Finance Minister Pravin Gordhan proposed a tax on sugary drinks in SA for next year. He did not state the proposed tax rate, although it has been estimated that a 20% tax would bring in R7m annually to the national coffers.
Such taxes, known as Pigouvian taxes, are reasonably common among governments that perceive that the standard taxes on a market activity (in this case sales of sugary drinks) are not enough to outweigh the negative effects (high rates of obesity). SA’s so-called sin taxes on alcohol and tobacco products, and taxes on polluting industries in other countries, are other examples.
The consumer website Retail Price Watch, which has data on household food prices going back to 2012, looked at the inflation rate on sugary drinks in the 2012–15 period, as well as inflation on three common confectionery products.
With annual food inflation just more than 6%, compounded in the three-year period to about 20%, it appears that inflation on sugary drinks has been kept artificially low by the enormous influence of Coca-Cola. Because Coca-Cola has kept its prices low, presumably to maintain its 60% market share, competing products have had to be priced in the same range. In the case of Oros and Coo-ee, a sugary drink popular in KwaZulu-Natal, the prices have actually decreased since 2012.

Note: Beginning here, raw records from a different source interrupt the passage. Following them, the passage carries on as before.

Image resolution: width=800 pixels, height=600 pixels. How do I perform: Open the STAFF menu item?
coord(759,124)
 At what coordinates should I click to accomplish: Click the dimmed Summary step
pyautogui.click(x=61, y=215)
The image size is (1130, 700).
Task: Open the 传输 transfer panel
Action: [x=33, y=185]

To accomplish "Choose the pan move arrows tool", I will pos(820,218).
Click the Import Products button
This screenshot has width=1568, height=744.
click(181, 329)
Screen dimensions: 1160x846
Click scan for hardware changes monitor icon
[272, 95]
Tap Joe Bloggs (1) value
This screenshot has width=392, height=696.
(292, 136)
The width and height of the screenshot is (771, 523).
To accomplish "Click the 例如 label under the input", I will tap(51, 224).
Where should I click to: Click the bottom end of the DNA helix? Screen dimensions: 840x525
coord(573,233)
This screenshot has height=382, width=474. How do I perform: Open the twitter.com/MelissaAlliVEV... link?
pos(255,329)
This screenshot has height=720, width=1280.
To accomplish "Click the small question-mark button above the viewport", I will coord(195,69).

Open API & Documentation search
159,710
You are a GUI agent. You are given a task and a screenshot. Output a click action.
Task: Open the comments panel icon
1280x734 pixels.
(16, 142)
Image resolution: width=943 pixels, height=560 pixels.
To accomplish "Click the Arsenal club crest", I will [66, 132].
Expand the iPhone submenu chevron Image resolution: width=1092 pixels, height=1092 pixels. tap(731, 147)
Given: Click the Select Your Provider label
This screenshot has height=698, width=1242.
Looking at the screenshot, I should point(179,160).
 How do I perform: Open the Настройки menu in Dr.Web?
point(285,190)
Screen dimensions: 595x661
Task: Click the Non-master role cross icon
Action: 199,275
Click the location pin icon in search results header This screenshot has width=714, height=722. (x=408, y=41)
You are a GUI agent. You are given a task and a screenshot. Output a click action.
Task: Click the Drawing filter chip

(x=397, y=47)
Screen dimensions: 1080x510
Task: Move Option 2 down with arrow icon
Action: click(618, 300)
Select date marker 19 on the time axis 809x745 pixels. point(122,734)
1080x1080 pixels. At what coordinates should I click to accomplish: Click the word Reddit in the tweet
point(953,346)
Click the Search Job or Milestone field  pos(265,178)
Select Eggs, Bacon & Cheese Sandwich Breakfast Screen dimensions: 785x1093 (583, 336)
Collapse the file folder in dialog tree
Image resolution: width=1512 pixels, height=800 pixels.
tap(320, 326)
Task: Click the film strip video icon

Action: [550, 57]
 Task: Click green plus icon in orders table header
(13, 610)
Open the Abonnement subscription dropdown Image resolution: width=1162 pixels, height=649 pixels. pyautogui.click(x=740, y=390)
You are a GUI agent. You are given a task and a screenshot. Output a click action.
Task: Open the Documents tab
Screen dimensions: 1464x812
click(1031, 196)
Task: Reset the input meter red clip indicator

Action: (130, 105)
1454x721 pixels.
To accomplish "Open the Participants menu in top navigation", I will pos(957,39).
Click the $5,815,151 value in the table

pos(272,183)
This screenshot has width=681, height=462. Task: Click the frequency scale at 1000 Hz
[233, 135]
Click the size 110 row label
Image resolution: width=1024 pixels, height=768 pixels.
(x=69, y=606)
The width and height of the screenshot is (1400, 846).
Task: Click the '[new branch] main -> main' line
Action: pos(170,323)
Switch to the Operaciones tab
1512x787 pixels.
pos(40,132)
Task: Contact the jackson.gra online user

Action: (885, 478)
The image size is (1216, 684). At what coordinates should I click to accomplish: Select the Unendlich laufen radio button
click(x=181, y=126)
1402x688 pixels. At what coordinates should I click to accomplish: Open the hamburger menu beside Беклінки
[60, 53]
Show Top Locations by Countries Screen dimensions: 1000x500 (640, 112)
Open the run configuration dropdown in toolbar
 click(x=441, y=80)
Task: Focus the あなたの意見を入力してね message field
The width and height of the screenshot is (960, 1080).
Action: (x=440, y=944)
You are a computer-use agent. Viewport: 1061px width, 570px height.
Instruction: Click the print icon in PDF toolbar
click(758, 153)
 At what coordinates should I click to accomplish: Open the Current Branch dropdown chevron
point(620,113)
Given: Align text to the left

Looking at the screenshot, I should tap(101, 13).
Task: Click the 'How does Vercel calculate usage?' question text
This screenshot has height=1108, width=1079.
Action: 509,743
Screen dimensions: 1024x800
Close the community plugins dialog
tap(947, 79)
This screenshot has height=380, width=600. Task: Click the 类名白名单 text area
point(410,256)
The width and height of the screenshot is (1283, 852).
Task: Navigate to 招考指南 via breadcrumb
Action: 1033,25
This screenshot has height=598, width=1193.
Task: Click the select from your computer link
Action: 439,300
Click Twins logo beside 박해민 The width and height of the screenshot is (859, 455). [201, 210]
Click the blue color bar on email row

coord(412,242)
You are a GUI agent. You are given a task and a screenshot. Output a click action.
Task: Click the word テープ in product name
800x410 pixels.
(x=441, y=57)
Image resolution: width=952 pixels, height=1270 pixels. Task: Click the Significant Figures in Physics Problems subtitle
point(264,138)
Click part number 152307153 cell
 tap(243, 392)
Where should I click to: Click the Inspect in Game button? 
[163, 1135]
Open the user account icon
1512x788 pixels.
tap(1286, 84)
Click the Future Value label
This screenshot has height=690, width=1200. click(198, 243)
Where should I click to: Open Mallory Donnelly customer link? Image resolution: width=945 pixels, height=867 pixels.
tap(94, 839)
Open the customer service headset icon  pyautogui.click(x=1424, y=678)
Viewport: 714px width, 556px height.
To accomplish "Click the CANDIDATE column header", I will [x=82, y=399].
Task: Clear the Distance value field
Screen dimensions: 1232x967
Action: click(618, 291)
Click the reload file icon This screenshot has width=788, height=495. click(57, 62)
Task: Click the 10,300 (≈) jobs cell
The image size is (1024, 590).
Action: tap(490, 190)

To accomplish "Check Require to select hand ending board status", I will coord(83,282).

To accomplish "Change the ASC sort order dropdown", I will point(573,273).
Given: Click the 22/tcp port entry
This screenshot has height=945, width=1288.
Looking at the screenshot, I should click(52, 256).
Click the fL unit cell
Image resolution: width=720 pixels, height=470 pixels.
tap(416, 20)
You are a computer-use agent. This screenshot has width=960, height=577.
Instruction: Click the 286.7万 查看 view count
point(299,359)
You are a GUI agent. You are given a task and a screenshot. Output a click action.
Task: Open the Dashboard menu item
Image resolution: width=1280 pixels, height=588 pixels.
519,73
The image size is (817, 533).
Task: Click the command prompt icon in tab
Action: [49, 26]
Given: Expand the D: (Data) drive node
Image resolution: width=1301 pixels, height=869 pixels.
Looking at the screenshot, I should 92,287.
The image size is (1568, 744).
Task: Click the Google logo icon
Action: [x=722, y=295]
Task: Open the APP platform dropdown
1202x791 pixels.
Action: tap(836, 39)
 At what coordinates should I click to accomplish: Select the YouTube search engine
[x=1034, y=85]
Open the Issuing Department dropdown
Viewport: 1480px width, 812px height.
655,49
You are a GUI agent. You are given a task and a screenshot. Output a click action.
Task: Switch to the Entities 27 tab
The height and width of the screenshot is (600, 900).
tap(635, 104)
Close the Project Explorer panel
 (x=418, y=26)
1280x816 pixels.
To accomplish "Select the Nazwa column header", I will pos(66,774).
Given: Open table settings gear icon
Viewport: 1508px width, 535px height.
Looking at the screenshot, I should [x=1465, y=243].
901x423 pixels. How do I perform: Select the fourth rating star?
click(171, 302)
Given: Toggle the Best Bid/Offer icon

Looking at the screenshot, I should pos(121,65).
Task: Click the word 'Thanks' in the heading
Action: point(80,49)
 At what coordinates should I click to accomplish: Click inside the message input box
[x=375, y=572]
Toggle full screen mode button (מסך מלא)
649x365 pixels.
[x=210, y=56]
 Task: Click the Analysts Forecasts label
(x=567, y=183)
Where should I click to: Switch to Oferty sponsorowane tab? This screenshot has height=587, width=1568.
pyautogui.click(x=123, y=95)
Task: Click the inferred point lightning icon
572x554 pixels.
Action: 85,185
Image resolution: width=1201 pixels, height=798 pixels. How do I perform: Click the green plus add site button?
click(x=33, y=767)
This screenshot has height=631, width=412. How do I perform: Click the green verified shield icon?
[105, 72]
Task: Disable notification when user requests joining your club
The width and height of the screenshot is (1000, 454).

It could be argued that a 10% tax will in effect make very little difference to a price that is held artificially low to tempt unwary consumers to suck in a bottle a day. This low price extends to diet colas as they are generally priced similarly to their more sugary rivals. (A sugar tax will at least have the benefit of making diet colas relatively cheaper, which is in line with the aims of a Pigouvian tax).
However, the unintended consequence of Gordhan’s tax may be that Coca-Cola continues to hold prices low, forcing other local players (many of which have already fallen by the wayside even without the added tax burden) out of the market. It would not be the first time that the company has resorted to such practices.
While Gordhan is clearly aware that we all need a 2-litre Coke to watch the soccer on a Saturday afternoon, he has perhaps forgotten that this must be accompanied by a packet of chips, no matter how poor the household.
A further point to ponder is that “local is lekker” when it comes to sugary drinks, but South Africans have an unabated desire for imported confectionery. Brands such as Lindt, Toblerone and Royal Dansk continue to grace our supermarket shelves despite their high prices.
If the Treasury were to spread the burden with a tax on junk foods simultaneously with the one on sugary drinks, there could be a real and measurable benefit to the population in terms of lower levels of obesity, as there was in Mexico.
Another benefit is that imported confectionery might be taxed out of the picture, which would improve our balance of payments and benefit the domestic confectionery industry. In addition, the sugar industry would not be the only one to bear the brunt of the “obesity” tax.
Incidentally, Mexico is using the tax revenue for specific social purposes, a great public relations stunt that has made it more palatable for consumers and sours industry counterattacks.
SA could consider using the money to fund early childhood development, for example, or broadband access for rural areas.
While nobody wants to pay extra taxes, there is at least some point to a Pigouvian tax. Each individual can decide on a case-by-case basis if he or she wants to pay it. Not paying it has a benefit in reduced obesity. This is a win-win situation, but is probably not effective in which one player has such a huge influence on the price of the whole segment.